El hígado da muchas pistas a nuestro organismo si algo no va como es debido. Mencionamos antes el tono amarillento en piel y ojos que genera la ictericia pero además hay otras señales que quizás desconocías que tuvieran alguna relación con este órgano.


¿Alguna vez te has percatado del color de tu lengua? Si tu lengua tiene un tono rojizo no debes preocuparte, ya que es el color que debe tener. Sin embargo, si ves que con el tiempo va aclarando el color hasta una tonalidad más blanca puede deberse a una mala higiene bucal o a alguna afección hepática. En este caso notarás que la boca está constantemente seca y pastosa, las digestiones son más pesadas y notarás inflamación del vientre y gases. Puede tratarse con una dieta saludable baja en grasas y alta en fibra y vegetales y eliminar las bebidas alcohólicas y los alimentos procesados, aunque lo más aconsejable es visitar al médico al menor síntoma o sospecha. Desde Esalud podrás encontrar información muy útil y detallada sobre la lengua blanca, cuáles son sus causas y cómo solucionarlas.

CÁNCER DE HÍGADO

Aunque todas las enfermedades del hígado son delicadas, sin duda la más grave es el cáncer de hígado. Puede generarse por no haber tratado correctamente alguna de las enfermedades anteriormente citadas o por antecedentes genéticos.

Durante las etapas iniciales, el cáncer de hígado puede no presentar síntomas o ser difíciles de detectar. Los primeros síntomas suelen ser dolor e hinchazón abdominal, náuseas, vómitos, pérdida de apetito y síntomas similares a la gripe como pueden ser fiebre, flojera, fatiga o dolores de cabeza.

Es cuando el cáncer se encuentra en sus primeras fases cuando empiezan a manifestarse algunos de los síntomas más agresivos y que requieren tratamiento, como por ejemplo ictericia aguda, disminución de la capacidad pulmonar debido a la inflamación del órgano que obstruye a los pulmones, dolor de huesos y confusión y procesos de pensamiento alterados, generados por la acumulación de toxinas que el hígado no puede filtrar.

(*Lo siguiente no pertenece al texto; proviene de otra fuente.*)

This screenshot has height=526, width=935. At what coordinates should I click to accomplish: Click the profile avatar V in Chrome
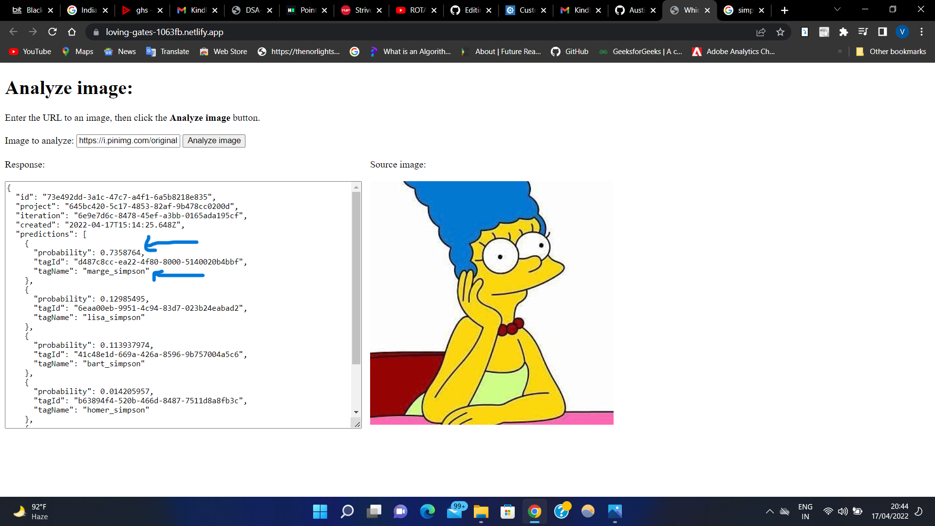[903, 32]
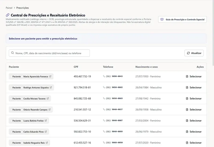Open Guia de Prescrição e Controle Especial
The height and width of the screenshot is (147, 214).
coord(182,19)
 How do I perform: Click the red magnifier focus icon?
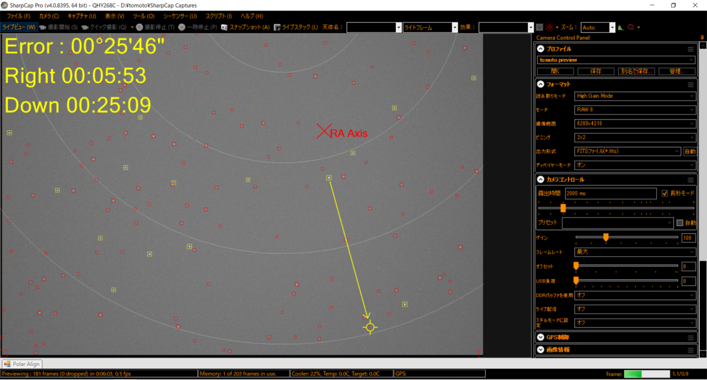[631, 27]
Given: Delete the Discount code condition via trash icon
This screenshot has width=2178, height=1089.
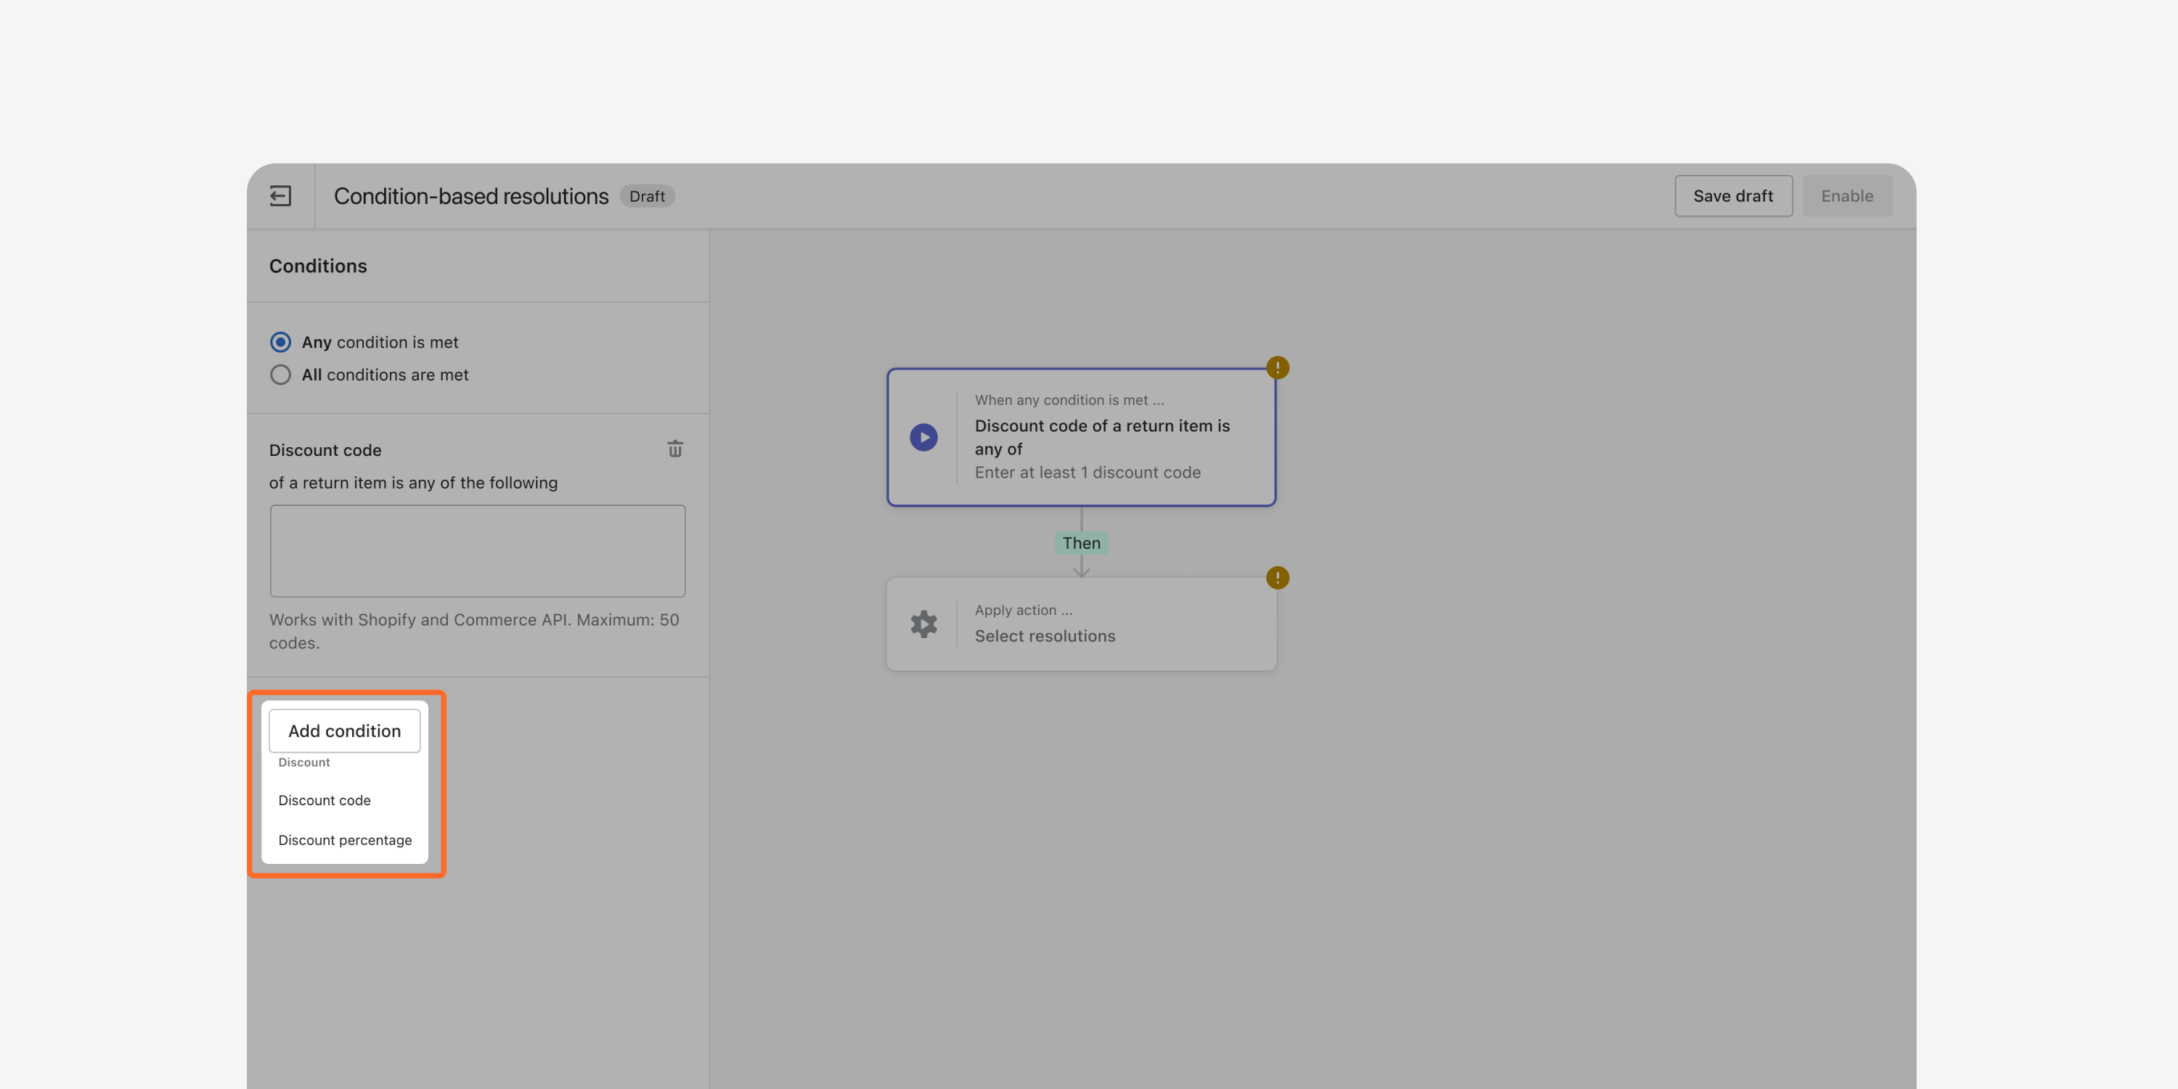Looking at the screenshot, I should pos(675,449).
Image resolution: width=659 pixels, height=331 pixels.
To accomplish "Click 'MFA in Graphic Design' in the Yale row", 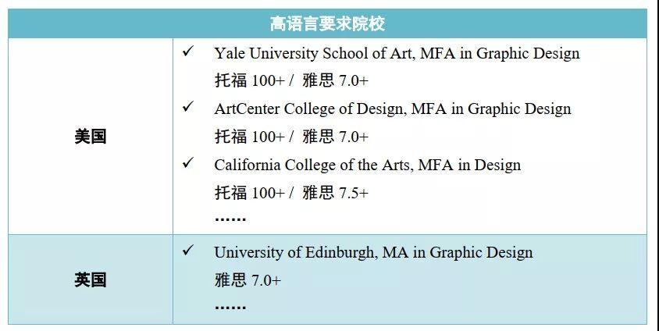I will coord(500,53).
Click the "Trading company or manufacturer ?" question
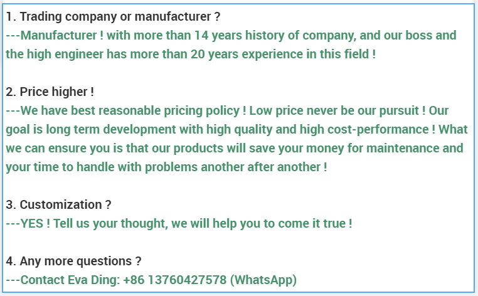 tap(119, 16)
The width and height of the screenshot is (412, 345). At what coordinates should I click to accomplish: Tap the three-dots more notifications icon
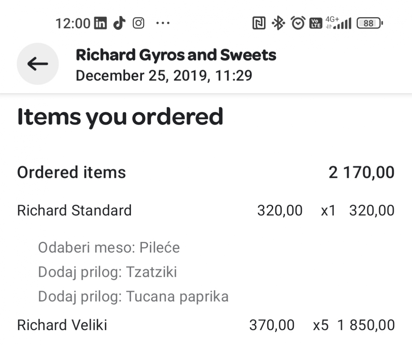tap(163, 23)
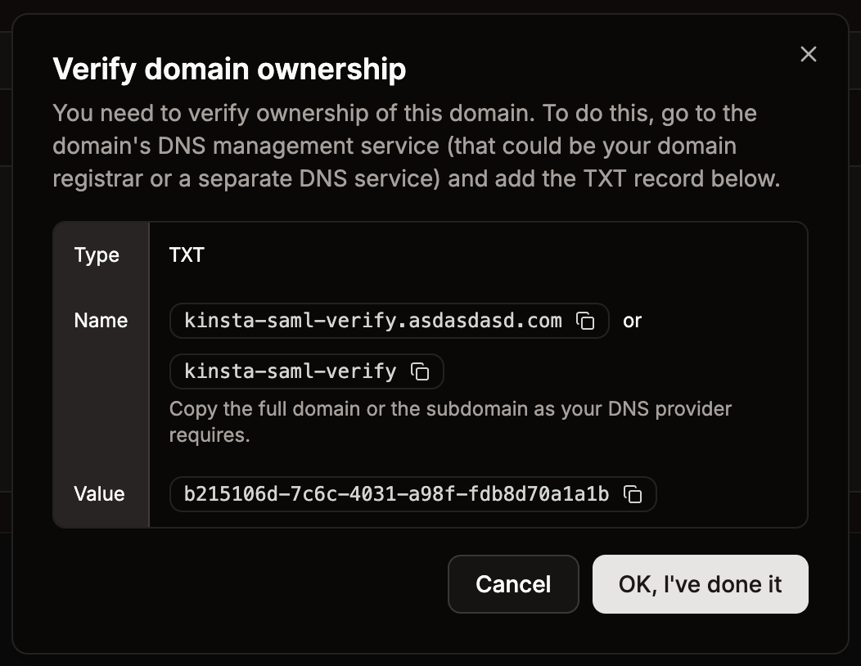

En su estado más avanzado, los pacientes padecen derrame de líquido procedente del hígado. Cualquier golpe hace que aparezcan hematomas con facilidad causado por la anormalidad de la coagulación sanguínea.
Es frecuente el sangrado debido a la destrucción de tejido por las células cancerígenas. Pérdida de apetito y pérdida de peso involuntariamente.
Debilidad y dolor abdominal agudo concentrado en la parte inferior derecha.